Ada tuntutan revisi dan penambahan pasal Permenkominfo Nomor 1 Tahun 2012 tentang formula tarif layanan pos komersil untuk mitra ojol dan kurir di Indonesia. Terkait itu, Wayan mengatakan bukan wewenang pihaknya. Adapun layanan paket kiriman yang diatur dalam Permenkominfo dicontohkan seperti pengiriman paket dari Jakarta ke Lampung atau Bali.

“Paket yang dikirim seperti yang diusulkan supaya disesuaikan itu dalam peraturan ini (Permenkominfo Nomor 1 Tahun 2012) tidak diatur sebenarnya. Namun ada upaya kalau misalnya memungkinkan itu diatur, tapi tidak tahu K/L siapa yang mengatur. Makanya jawaban kami harus berkoordinasi dulu, karena untuk urusan ojol ini banyak K/L terlibat,” papar Wayan.

Terkait tarif pos komersial yang disebutkan dalam pasar 3 sampai 4 di Permenkominfo Nomor 1 Tahun 2012, Wayan menegaskan penyelenggara pos sejatinya bukanlah pemerintah, demikian juga penyiaran. Pihaknya hanya mengatur formula saja, sementara kewenangan menentukan tarif itu pada aplikator, demikian pula bagaimana cara mereka saling berkompetisi.

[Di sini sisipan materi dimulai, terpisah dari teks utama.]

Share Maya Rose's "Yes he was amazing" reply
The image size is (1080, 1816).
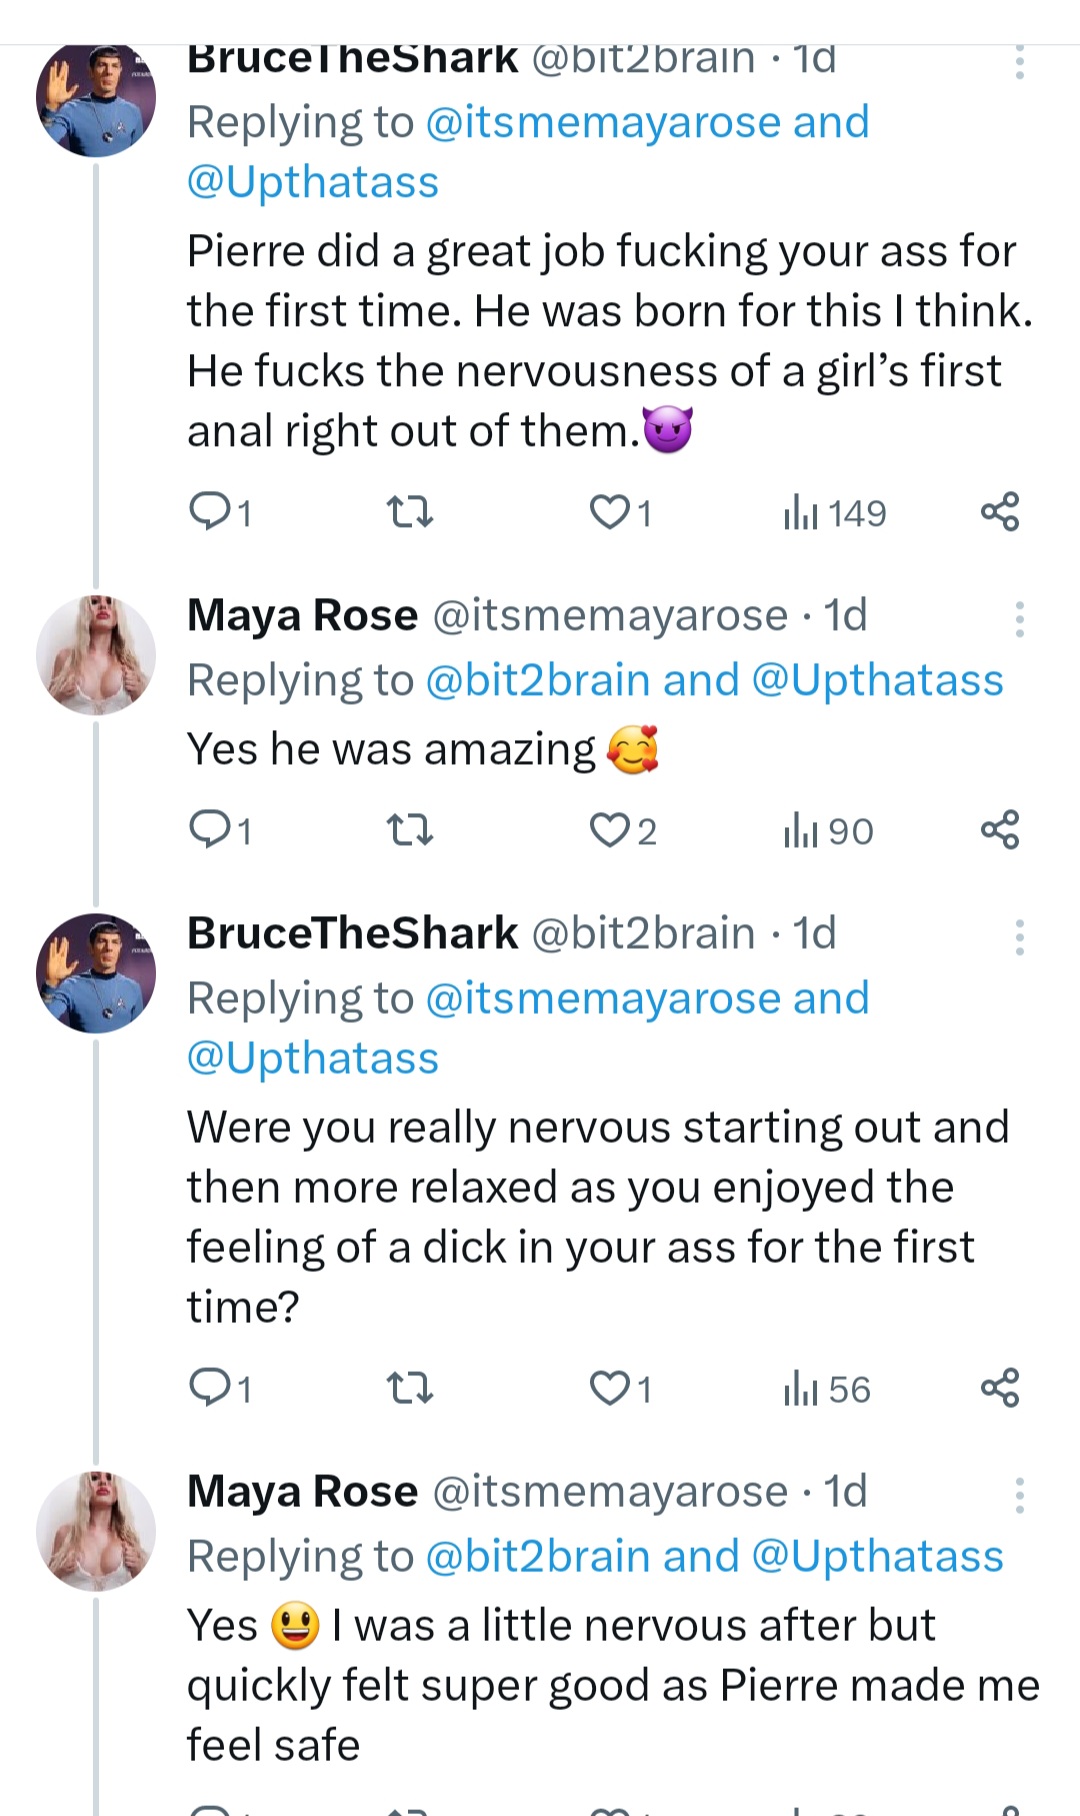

“Kalau mengubah Permen ada kemungkinan, tapi kembali sesuai ke dasar undang-undangannya. Diberikan kewenangan kepada pihak penyelenggara pos untuk mengatur sendiri tarifnya. Ya mereka kan berinvestasi, cost base, kemudian akan melihat kalau terlalu rendah kapan BEP, kalau terlalu tinggi ditinggal pengguna,” terang Wayan.

“Jadi kalau mau diubah bisa, tapi formulanya. Bukan kami yang menentukan tarif,” tandasnya.